Amy Hundley writes in the New Yorker about a notorious recent case of unacknowledged literary quilting:
I [Hundley] was the editor at Grove/Atlantic to whom Quentin Rowan’s novel “Appearance and the Park” was submitted (“The Plagiarist’s Tale,” by Lizzie Widdicombe, February 13th & 20th). Widdicombe writes that the editor in question thought that “its plot was too close to that of another of the house’s books, ‘My Idea of Fun,’ by Will Self,” and I can only assume that this explanation came from Rowan. In fact, Rowan had lifted a passage nearly verbatim from Will Self’s novella “The Sweet Smell of Psychosis.” It was an especially delicious one, in which Self describes the media denizens of a particular bar. I recognized it immediately and informed his agent that he’d plagiarized it. Writing a plot similar to a successful novelist’s—something that can arise innocently—is very different from plagiarizing.

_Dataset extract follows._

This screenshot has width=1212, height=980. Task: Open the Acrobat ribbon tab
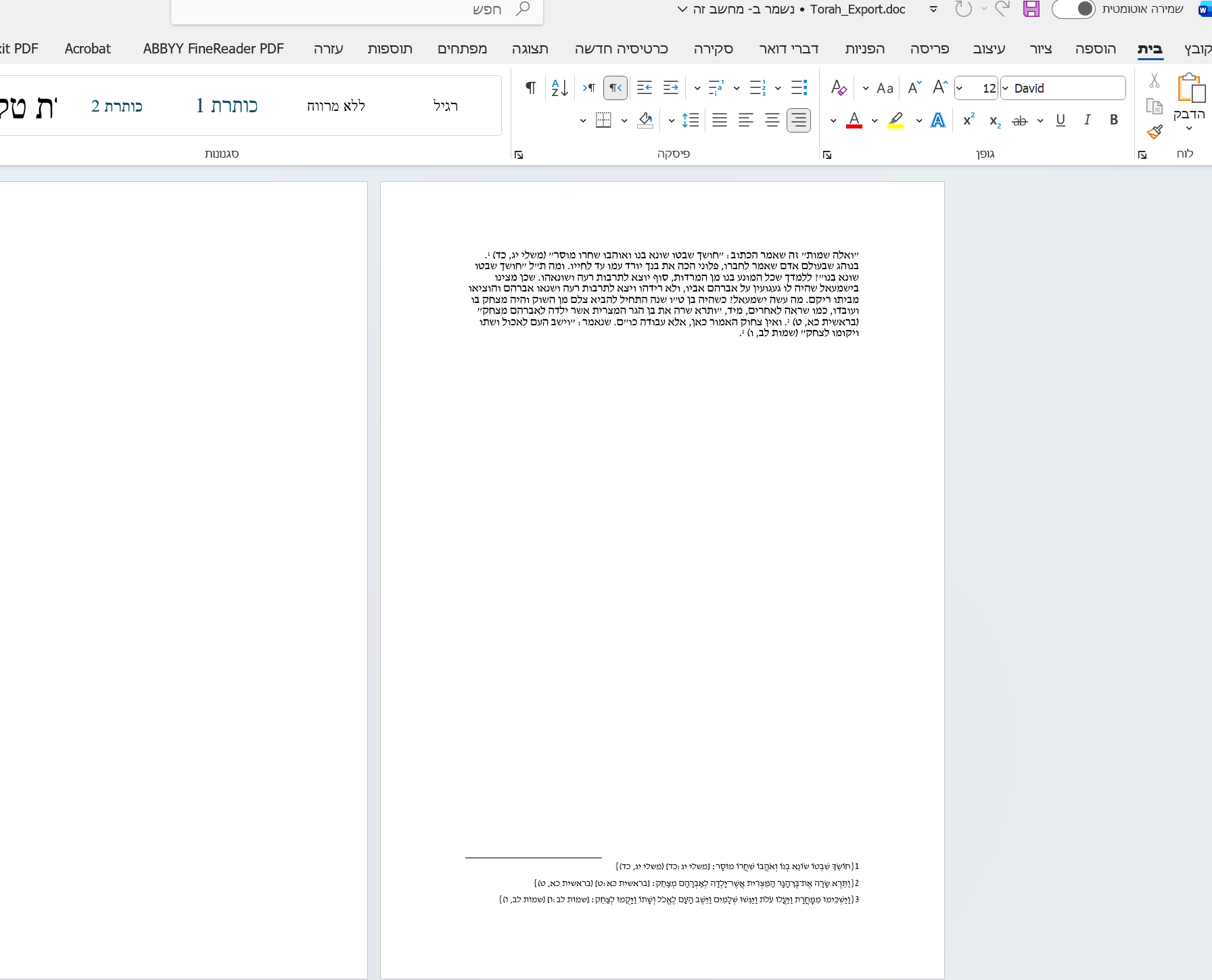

Appropriating and remixing someone else’s work while acknowledging sources is also very different from attempting to pass off that work as one’s own. Rowan seems determined to communicate that he was never caught at his game until now, and that, somehow, publishing enabled him in his pathology. But he chose to plagiarize, and he’s lying about it now.
Once someone is outed as a plagiarist, it makes me less likely to trust anything else he writes. It’s pretty scary—or, should I say, it’s pretty “meta”—how Rowan now is apparently lying about how he lied about his lying. Shattered glass, indeed.
I’m glad that such things don’t happen in academic statistics. I’m pretty sure that if a statistician were caught plagiarizing, he’d give an immediate and sincere apology and do his best to make restitution for any public funds expended when he was plagiarizing instead of doing real research.